- What is expected
Below are the entries. Transcribe exactly the lines from the one with "SAINTS SIDELINES (105, 423)" through the one with "Alumni Association (98, 762)", ends included, and leave out all others.

Stored data
——
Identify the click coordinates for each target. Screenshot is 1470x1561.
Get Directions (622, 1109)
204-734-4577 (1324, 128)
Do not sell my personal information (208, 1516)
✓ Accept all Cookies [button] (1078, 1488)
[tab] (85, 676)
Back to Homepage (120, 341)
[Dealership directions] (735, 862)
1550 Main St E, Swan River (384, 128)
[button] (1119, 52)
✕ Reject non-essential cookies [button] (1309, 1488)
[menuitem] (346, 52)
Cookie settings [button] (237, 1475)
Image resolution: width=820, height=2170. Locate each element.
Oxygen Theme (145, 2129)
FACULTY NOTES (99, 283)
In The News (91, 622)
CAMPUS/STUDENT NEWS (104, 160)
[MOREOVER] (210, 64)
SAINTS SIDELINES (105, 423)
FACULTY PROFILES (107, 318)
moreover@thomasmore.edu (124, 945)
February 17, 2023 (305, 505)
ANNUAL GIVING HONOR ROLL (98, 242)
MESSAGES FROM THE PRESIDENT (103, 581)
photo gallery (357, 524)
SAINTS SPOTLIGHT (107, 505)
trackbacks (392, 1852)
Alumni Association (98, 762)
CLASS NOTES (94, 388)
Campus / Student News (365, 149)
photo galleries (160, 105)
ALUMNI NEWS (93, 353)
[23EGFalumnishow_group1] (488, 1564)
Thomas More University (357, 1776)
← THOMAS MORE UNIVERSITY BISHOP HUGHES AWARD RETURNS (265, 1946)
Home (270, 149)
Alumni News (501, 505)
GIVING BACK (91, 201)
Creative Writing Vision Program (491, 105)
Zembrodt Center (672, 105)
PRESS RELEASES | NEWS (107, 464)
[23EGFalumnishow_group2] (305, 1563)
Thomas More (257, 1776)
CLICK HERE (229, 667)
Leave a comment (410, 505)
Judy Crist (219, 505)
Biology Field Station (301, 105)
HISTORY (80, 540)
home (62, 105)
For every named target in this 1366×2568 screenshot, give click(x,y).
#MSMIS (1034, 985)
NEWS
——
- Answer below
SAINTS SIDELINES (105, 423)
FACULTY PROFILES (107, 318)
moreover@thomasmore.edu (124, 945)
February 17, 2023 (305, 505)
ANNUAL GIVING HONOR ROLL (98, 242)
MESSAGES FROM THE PRESIDENT (103, 581)
photo gallery (357, 524)
SAINTS SPOTLIGHT (107, 505)
trackbacks (392, 1852)
Alumni Association (98, 762)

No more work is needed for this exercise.